12

When I use GroupBy as part of a LINQ query to EFCore, I get the error System.InvalidOperationException: Client-side GroupBy is not supported.

This is because EF Core 3.1 attempts to evaluate queries on the server-side as much as possible, as opposed to evaluating them on the client-side, and the call cannot be translated to SQL.

So the following statement does not work, and produces the error mentioned above:

var blogs = await context.Blogs
    .Where(blog => blog.Url.Contains("dotnet"))
    .GroupBy(t => t.BlobNumber)
    .Select(b => b)
    .ToListAsync();

Now apparently the solution is to use.AsEnumerable() or .ToList() before the call to GroupBy(), as that explicitly tells EF Core that you want to do the grouping client side. There is a discussion about this on GitHub and in the Microsoft docs.

var blogs = context.Blogs
    .Where(blog => blog.Url.Contains("dotnet"))
    .AsEnumerable()
    .GroupBy(t => t.BlobNumber)
    .Select(b => b)
    .ToList();

However, this is not asynchronous. How can I make it asynchronous?

If I change AsEnumerable() to AsAsyncEnumerable(), I get an error. If I instead try to change AsEnumerable() to ToListAsync() then the GroupBy() command fails.

I am thinking of wrapping it in a Task.FromResult, but would this actually be asynchronous?

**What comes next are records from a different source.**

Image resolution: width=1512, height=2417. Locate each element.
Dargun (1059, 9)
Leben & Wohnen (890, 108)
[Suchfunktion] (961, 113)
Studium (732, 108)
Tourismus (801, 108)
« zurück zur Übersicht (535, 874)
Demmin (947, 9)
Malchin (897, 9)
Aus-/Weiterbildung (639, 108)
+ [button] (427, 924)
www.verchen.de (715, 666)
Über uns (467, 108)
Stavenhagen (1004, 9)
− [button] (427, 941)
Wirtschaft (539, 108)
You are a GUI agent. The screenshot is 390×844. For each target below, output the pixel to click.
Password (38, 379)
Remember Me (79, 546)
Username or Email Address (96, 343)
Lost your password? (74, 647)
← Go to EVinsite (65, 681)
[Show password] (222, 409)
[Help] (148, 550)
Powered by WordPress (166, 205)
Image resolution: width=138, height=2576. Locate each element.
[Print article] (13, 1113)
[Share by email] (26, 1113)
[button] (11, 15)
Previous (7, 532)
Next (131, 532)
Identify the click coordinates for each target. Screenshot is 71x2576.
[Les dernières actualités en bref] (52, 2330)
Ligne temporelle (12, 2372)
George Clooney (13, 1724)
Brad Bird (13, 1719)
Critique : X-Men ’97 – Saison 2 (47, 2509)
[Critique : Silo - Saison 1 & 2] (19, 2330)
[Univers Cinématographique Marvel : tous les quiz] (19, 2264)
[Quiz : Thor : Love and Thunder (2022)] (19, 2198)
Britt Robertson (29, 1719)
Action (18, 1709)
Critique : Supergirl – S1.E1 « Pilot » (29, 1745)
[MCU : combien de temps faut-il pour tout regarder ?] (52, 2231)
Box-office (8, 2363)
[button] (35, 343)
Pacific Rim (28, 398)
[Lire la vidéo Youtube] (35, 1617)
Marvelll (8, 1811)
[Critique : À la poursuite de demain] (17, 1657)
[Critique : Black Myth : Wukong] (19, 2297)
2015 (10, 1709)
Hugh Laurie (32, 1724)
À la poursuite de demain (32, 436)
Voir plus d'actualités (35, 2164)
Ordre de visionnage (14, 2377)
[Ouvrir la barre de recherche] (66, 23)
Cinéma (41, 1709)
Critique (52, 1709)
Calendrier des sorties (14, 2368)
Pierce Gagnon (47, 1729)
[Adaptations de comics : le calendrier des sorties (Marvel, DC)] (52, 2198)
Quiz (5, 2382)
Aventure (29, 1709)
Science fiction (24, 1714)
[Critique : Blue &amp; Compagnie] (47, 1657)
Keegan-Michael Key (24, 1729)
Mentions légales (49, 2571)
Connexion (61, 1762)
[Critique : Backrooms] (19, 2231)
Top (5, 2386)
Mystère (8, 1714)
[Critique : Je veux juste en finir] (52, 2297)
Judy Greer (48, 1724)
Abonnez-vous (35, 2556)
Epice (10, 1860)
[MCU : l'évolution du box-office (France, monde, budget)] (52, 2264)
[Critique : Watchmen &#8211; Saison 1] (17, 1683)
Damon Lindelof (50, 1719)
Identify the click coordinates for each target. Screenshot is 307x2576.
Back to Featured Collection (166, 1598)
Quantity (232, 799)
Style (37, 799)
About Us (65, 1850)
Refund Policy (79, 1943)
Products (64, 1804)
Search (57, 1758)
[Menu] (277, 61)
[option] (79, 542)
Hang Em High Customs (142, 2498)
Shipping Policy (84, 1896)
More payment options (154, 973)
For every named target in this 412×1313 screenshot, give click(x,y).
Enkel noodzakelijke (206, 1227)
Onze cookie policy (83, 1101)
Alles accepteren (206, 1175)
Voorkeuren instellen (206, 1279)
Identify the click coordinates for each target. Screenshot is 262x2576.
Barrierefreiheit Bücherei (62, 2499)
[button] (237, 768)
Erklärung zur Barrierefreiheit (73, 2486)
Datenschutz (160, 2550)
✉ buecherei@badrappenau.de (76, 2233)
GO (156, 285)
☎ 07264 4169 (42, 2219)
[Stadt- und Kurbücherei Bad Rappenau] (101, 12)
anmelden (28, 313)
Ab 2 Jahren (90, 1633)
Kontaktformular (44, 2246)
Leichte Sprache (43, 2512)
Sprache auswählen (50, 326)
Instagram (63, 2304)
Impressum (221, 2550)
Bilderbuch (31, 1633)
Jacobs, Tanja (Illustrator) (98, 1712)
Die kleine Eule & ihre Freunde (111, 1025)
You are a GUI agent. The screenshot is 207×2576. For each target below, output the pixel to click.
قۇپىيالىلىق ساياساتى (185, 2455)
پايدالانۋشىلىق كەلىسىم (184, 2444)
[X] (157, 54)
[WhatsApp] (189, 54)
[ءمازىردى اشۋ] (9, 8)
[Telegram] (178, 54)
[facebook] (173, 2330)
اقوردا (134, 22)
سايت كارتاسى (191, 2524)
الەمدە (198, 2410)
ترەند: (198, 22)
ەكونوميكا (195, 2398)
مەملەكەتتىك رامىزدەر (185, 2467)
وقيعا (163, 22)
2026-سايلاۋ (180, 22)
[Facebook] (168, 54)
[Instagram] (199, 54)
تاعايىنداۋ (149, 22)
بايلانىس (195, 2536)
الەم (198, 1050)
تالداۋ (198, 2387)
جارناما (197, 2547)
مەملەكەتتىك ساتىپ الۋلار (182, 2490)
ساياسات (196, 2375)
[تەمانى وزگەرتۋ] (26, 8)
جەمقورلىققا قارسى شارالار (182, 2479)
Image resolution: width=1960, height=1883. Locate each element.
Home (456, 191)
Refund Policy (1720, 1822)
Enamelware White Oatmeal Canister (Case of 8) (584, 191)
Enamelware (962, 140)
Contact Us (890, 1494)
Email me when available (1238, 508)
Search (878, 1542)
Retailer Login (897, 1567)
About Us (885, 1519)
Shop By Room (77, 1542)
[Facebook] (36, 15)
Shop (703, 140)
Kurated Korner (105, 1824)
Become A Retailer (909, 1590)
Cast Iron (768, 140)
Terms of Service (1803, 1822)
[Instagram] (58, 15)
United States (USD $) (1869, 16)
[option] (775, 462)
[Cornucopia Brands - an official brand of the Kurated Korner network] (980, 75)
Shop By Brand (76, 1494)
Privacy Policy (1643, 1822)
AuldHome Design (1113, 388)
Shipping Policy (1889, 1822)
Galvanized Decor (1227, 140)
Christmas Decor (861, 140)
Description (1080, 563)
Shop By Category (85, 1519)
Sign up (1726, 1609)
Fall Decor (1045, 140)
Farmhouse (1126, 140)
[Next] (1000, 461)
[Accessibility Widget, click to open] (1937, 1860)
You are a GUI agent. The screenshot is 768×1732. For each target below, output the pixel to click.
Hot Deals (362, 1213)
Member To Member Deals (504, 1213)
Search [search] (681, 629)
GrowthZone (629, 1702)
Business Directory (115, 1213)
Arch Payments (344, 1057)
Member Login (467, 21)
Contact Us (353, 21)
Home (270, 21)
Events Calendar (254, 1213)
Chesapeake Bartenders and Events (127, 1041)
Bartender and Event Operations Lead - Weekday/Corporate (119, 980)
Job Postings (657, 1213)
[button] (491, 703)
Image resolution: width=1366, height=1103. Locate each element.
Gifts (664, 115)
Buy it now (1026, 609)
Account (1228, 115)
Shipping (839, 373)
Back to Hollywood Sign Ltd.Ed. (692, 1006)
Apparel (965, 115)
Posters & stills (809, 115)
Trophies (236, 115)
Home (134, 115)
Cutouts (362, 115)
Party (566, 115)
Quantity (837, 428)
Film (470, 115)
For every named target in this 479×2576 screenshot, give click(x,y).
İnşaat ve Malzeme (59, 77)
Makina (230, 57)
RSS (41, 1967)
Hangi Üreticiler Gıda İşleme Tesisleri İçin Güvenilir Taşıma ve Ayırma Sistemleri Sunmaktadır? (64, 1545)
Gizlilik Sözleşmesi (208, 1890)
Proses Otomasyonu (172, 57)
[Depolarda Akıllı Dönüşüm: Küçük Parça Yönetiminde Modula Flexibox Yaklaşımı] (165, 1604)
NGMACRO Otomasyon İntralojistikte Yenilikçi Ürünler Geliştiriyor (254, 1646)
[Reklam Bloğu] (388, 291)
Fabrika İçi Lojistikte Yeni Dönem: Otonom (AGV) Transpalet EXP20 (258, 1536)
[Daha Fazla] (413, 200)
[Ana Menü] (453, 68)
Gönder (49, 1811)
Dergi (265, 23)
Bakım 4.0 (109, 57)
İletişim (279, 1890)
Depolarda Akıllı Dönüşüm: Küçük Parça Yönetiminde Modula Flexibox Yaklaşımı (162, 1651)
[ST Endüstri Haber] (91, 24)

Or is the database query still synchronous and only the subsequent grouping is asynchronous?

var blogs = await Task.FromResult(context.Blogs
    .Where(blog => blog.Url.Contains("dotnet"))
    .AsEnumerable()
    .GroupBy(t => t.BlobNumber)
    .Select(b => b)
    .ToList());

Or if that doesn't work is there another way?

Nkosi
  • 191,971
  • 29
  • 311
  • 378
Gary
  • 1,275
  • 14
  • 28
  • Even if that wasn’t there the issue seems to remain. (The example above is just one I threw together copying and pasting from elsewhere. My actual code does not use that function.) – Gary Jan 29 '20 at 11:37
  • Ok You should explicitly mention that. I'll remove my comment. then. – Nkosi Jan 29 '20 at 11:38
  • Either way though, I figure if using AsEnumerable solves the problem so easily, then there must be another easy way to do it but asynchronously. I just cannot figure out what it is. – Gary Jan 29 '20 at 11:40
  • I've simplified the example to get rid of that function. – Gary Jan 29 '20 at 11:44
  • Shortly, `AsAsyncEnumerable()` + `System.Linq.Async` package (and `AsQueryable()` for `DbSet`s inside if any) – Ivan Stoev Jan 29 '20 at 12:09
  • @IvanStoev there's no reason, the OP isn't really grouping anything. The query is loading all detail rows and batching them, it doesn't aggregate anything. In fact, shouldn't that `Select(b=>b)` *ungroup* the groups? – Panagiotis Kanavos Jan 29 '20 at 12:10
  • @PanagiotisKanavos `Select(b => b)` does nothing and can be skipped (not essential for the issue). The problem is what to put **before** `GroupBy` and let the code after compile and execute client side. – Ivan Stoev Jan 29 '20 at 12:13
  • @IvanStoev right, it would need SelectMany to flatten. In that case, GroupBy is pointless too. The entire operation is a `ToLookup(t => t.BlobNumber)` – Panagiotis Kanavos Jan 29 '20 at 12:21
  • 1
    @PanagiotisKanavos Again, the concreted `Select` in the sample query is not essential for the question asked, which is *"How to use **GroupBy** in an **asynchronous manner** in EF Core 3.1?"* – Ivan Stoev Jan 29 '20 at 12:25
  • @Gary you can use the System.Linq.Async package and `AsAsyncEnumerable()` to get real client-side async grouping. EF isn't involved here, you aren't *grouping* data in the SQL sense. You're loading individual rows and putting them in buckets by BlobNumber. You can speed this up with parallelization after loading, or by using the async LINQ operators – Panagiotis Kanavos Jan 29 '20 at 12:55

2 Answers2

7

I think the only way you have is just to do it something like this

var blogs = await context.Blogs
    .Where(blog => blog.Url.Contains("dotnet"))
    .ToListAsync();

var groupedBlogs = blogs.GroupBy(t => t.BlobNumber).Select(b => b).ToList();

Because GroupBy will be evaluated at client anyway

Nkosi
  • 191,971
  • 29
  • 311
  • 378
Denis Kuliev
  • 121
  • 4
3

This query isn't trying to group data in the SQL/EF Core sense. There are no aggregations involved.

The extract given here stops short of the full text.